In silico aided metabolic engineering of Streptomyces roseosporus for daptomycin yield improvement.

In silico metabolic network models are valuable tools for strain improvement with desired properties. In this work, based on the comparisons of each pathway flux under two different objective functions for the reconstructed metabolic network of Streptomyces roseosporus, three potential targets of zwf2 (code for glucose-6-phosphate hydrogenase), dptI (code for α-ketoglutarate methyltransferase), and dptJ (code for tryptophan oxygenase) were identified and selected for the genetic modifications.
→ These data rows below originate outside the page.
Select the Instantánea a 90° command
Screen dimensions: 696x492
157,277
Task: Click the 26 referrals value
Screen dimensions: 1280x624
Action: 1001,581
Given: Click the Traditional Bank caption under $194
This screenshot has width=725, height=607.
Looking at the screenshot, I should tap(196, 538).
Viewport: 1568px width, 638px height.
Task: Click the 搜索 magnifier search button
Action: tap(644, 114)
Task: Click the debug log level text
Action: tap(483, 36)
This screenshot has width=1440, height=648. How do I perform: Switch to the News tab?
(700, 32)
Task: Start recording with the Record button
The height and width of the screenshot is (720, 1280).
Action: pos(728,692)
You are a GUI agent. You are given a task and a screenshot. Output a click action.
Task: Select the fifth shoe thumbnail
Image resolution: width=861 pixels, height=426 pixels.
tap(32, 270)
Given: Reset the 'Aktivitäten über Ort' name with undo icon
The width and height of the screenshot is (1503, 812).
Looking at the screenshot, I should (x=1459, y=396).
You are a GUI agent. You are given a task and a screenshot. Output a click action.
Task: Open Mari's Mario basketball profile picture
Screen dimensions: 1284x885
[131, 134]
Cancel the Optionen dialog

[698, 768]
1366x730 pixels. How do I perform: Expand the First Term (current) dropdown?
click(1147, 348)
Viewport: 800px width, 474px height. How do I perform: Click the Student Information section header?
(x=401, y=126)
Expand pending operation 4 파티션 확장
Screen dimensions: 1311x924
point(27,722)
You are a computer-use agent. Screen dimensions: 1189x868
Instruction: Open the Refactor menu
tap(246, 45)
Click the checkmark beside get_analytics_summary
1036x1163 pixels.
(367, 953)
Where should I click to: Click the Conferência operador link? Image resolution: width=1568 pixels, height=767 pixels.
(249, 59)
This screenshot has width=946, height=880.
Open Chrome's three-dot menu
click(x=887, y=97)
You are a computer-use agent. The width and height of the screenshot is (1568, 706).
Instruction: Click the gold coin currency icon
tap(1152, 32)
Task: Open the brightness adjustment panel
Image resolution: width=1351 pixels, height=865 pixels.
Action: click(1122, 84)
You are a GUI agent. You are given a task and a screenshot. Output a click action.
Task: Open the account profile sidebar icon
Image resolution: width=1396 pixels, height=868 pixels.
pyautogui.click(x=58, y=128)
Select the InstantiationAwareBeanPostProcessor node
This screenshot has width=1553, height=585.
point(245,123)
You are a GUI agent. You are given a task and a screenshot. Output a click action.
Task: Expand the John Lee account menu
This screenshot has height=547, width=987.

Overexpression of zwf2, dptI, and dptJ genes increased the daptomycin concentration up to 473.2, 452.5, and 489.1 mg/L, respectively. Furthermore, co-overexpression of three genes in series resulted in a 34.4% higher daptomycin concentration compared with the parental strain, which ascribed to the synergistic effect of the enzymes responsible for daptomycin biosynthesis. Finally, the engineered strain enhanced the yield of daptomycin up to 581.5 mg/L in the fed-batch culture, which was approximately 43.2% higher than that of the parental strain. These results demonstrated that the metabolic network based on in silico prediction would be accurate, reasonable, and practical for target gene identification and strain improvement.